Nel maggio del 1976 mi trovavo a Udine presso
l’Istituto Tomadini dove svolgendo la mansione di educatore coordinatore.

Da alcuni mesi avvertivo in me delle strane
sensazioni che qualcosa di grave prima o poi sarebbe successo in Friuli e si
ripresentava in mente, nel mio immaginario, la visione di molte case distrutte,
dai monti della Carnia al Cividalese.


Un pensiero molto insistente che comunicai ad
alcuni, specialmente all’amico Maurizio Basso che tuttora abita a Udine in via
Tolmezzo. Un giorno, mi venne in mente di fare una cosa strana per passare il
tempo ed esorcizzare la terribile premonizione: mi misi scherzosamente a
simulare l’annuncio di un catastrofico terremoto in Friuli, dalla Carnia al
Cividalese, incidendolo su un nastro che tuttora conservo.


Attualmente non
ricordo la data esatta dell’incisione, ma certamente prima del sei maggio 1976:
gli studiosi potrebbero benissimo verificarlo perché prima del macabro scherzo
avevo registrato frammenti di programmi radio dei momenti precedenti.

Il giorno stesso del terremoto avvertivo una
strana sensazione.

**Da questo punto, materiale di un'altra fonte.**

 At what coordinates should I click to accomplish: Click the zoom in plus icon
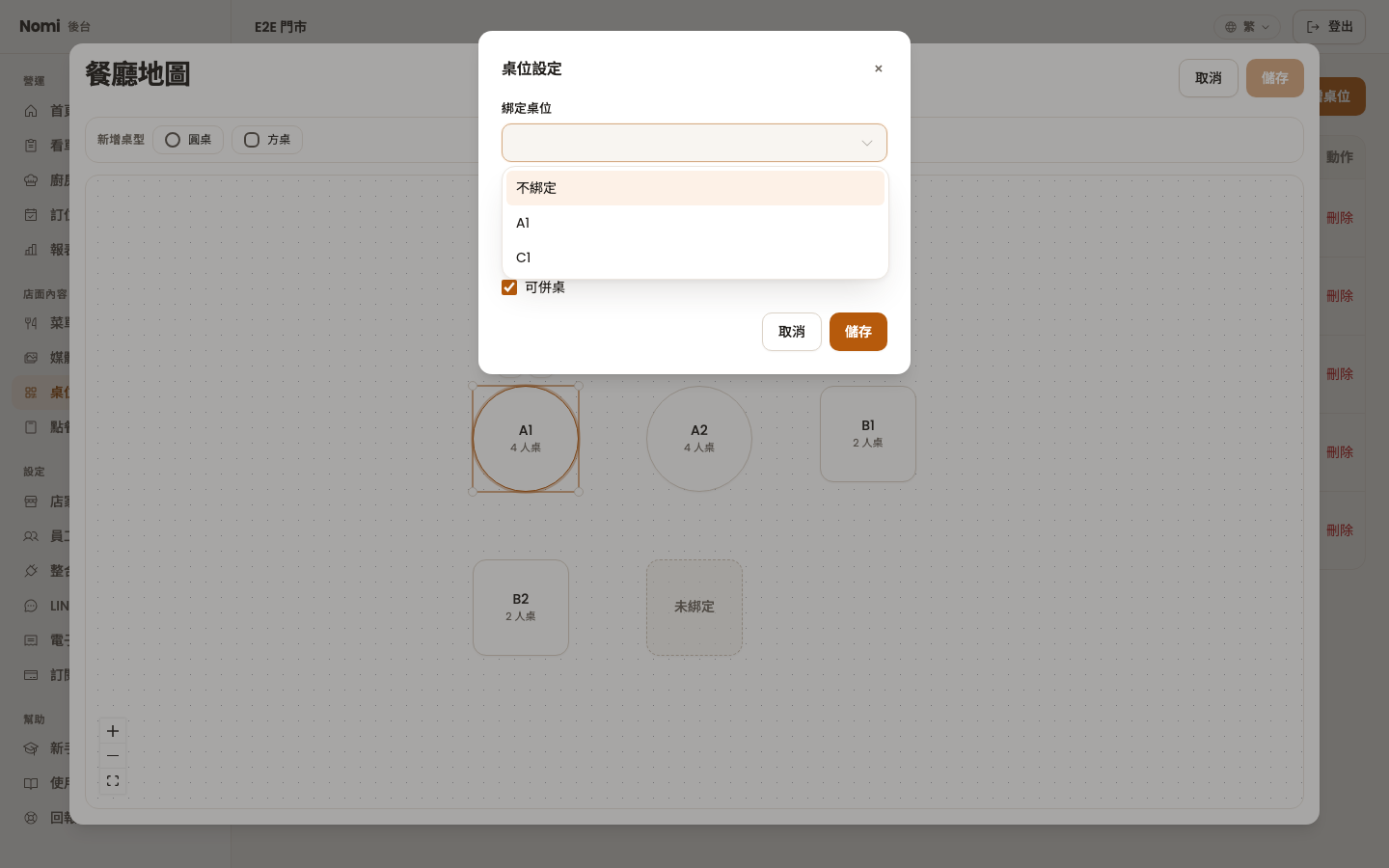pos(113,731)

Mi recai da Tosolini Aldino, allora caporeparto,
confidandogli la sensazione.


Il 6 maggio l’aria era strana: una forte
sensazione di cappa umida opprimeva tutti ed i ragazzi erano particolarmente
vivaci. Dai tombini fuoriusciva uno strano olezzo, gli uccelli stessi si
agitavano in modo insolito tra un ramo all’altro.

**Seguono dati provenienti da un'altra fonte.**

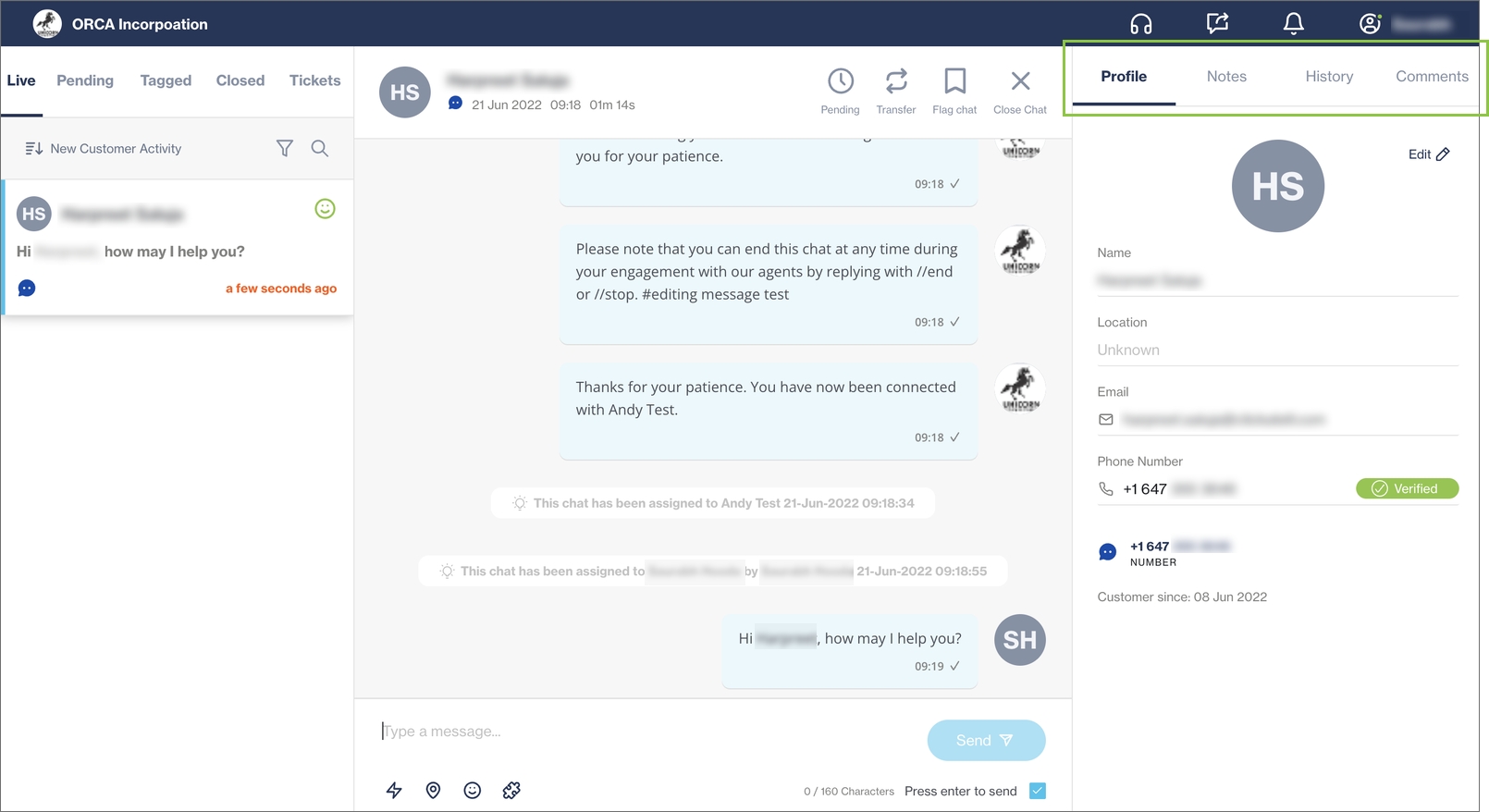This screenshot has height=812, width=1489.
Task: Open quick replies lightning bolt icon
Action: pos(394,790)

Nel tardo pomeriggio dissi all’amico Aldino: “Lo
sento, oggi arriverà!”

Verso le 21, mentre facevo la mia solita ispezione
per i reparti e mi trovavo lungo il corridoio attiguo alla mensa, udii un
boato. Mi misi a correre cercando una via di uscita. Poi avvenne la seconda
lunghissima scossa: Ovunque cadevano calcinacci, i vetri tremavano
spaventosamente e sembravano squassarsi, il pavimento ondeggiava… I ragazzi
che erano ai piani inferiori si precipitarono scendendo le scale come impazziti
e trovando la porta sbarrata, ruppero i vetri con calci e pugni ed uscirono in
cortile.


Ad un certo punto cinque di loro mi si avvicinarono urlando dal dolore
per le ferite alle braccia, al volto ed alle mani che grondavano di sangue.
Subito li caricai nella mia auto (una Fiat 128 rossa) e li portai al pronto
soccorso del vicino ospedale di Udine per i primi interventi. Mentre attendevo
vidi un viavai di ambulanze a sirene spiegate: erano i primi feriti che
giungevano dalle zone più colpite del Friuli.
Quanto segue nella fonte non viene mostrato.